Now living away from home, staying at his maternal grandmother’s small house, he had his first brushes with the law – mainly for misdemeanours such as ‘public consumption [of alcohol]’ and ‘disturbing the peace’... “But he would do some pretty wild things.” Axl and his friends, including Dana Gregory, “would go out and drink and do some stupid things, like smash windows along Main Street.”

Long before the acrimonious row and subsequent bad blood, Wall was writing for Kerrang! magazine, covering the rise and rise of the Rose’s band, Guns N’ Roses. He’s previously written an unauthorised biography of the band, and I can’t help feeling that a lot of it has found its way into this book. That said, the stuff about the rest of the group is far more interesting than his pontificating about the inner thoughts of Rose.

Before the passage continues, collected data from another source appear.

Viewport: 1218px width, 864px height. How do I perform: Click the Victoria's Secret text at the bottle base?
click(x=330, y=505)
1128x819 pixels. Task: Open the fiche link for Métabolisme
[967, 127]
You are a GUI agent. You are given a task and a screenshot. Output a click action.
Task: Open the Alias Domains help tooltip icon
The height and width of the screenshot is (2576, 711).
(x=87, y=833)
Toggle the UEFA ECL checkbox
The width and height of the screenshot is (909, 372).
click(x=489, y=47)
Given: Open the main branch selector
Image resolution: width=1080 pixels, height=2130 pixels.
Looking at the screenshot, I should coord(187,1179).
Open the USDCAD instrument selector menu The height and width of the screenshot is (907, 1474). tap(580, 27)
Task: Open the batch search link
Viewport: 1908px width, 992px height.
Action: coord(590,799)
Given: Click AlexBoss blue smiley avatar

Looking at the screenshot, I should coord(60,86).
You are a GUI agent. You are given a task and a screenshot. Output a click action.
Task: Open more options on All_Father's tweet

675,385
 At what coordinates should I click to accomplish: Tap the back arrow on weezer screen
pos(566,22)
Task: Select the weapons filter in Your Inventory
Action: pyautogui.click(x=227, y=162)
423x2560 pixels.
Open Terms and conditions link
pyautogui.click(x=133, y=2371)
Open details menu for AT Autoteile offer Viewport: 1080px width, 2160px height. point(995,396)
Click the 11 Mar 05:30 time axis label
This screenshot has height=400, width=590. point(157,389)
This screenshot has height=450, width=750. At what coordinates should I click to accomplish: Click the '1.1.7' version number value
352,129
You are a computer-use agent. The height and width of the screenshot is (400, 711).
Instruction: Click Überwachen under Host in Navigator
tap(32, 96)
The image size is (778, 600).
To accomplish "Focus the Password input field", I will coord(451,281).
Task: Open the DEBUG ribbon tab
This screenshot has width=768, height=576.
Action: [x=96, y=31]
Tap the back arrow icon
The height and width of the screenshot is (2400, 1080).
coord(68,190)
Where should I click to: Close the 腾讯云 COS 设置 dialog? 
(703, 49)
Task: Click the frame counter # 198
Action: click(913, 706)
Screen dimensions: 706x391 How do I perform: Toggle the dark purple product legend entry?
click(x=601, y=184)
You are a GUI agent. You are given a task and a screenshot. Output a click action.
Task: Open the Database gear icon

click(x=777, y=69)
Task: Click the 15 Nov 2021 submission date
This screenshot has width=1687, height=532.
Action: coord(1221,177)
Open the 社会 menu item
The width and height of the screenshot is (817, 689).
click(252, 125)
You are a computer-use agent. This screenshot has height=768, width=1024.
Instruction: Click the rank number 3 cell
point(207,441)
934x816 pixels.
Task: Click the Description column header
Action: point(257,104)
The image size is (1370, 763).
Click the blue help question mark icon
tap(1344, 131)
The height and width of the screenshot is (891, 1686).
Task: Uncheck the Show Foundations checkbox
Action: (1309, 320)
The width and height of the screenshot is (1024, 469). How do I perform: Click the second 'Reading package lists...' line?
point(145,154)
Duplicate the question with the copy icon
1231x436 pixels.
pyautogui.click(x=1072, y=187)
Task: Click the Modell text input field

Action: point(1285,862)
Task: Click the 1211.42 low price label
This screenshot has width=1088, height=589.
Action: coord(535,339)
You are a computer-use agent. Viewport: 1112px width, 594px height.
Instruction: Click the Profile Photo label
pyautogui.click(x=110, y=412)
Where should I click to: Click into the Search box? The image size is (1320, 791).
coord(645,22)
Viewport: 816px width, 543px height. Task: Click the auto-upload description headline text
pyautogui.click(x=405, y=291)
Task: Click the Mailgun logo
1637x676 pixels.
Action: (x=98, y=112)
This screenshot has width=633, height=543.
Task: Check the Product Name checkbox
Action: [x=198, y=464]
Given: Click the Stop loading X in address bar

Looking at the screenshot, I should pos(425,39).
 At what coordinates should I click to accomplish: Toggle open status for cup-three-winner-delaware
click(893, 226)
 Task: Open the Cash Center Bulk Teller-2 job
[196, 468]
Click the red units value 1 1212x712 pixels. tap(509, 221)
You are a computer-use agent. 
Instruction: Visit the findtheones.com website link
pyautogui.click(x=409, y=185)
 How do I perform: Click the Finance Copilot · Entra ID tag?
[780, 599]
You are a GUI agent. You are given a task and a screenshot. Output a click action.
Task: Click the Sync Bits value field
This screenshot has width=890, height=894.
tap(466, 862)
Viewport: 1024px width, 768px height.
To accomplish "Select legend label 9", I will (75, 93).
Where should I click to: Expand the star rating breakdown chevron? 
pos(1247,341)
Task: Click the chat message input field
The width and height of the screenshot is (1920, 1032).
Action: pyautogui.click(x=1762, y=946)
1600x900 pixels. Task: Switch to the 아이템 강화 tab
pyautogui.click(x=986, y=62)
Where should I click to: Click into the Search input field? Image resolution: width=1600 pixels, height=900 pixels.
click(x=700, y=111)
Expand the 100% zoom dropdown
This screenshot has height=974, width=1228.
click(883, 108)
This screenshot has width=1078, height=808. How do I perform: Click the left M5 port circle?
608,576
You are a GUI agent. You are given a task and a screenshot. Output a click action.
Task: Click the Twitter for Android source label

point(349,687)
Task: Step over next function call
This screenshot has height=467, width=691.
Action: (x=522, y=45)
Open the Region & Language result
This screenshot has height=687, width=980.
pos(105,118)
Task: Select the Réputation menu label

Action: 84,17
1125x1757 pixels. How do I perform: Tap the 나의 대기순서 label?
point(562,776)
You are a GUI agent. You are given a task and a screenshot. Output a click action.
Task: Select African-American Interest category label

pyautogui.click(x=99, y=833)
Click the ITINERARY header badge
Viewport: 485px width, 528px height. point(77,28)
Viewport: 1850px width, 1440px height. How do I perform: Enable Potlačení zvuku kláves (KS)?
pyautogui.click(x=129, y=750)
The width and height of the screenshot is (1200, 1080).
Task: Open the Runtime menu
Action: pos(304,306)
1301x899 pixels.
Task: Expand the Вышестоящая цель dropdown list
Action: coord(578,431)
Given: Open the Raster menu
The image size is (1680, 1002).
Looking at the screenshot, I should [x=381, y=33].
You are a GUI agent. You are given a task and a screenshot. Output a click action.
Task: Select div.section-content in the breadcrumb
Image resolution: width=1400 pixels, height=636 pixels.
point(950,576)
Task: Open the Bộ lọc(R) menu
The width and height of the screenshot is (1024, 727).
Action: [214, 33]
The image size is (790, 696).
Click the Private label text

The original line up of Guns N’ Roses had a pretty heavy intake of booze and hard drugs. Inevitably, this interfered with the music and at one point it looked as if they wouldn’t even get their debut LP recorded:

In fact, early sessions eventually had to be postponed while Slash and Izzy took time off to try and rid themselves on the bad habits they had been recklessly nurturing. According to Steven, “drugs and drink” had already begun “to take their toll as Slash [was] secreted away by the label to dry out”.

The certainly made no secret of their substance abuse on the final cut of Appetite For Destruction. Track ‘Mr Brownstone’ was an ode to the ups and downs of heroin use and on the same side there was also ‘Nightrain’, a paean to the ephemeral joys of the cheap ‘bum’s wine’ it was named after – the only drink the band could regularly afford in the days before they were signed...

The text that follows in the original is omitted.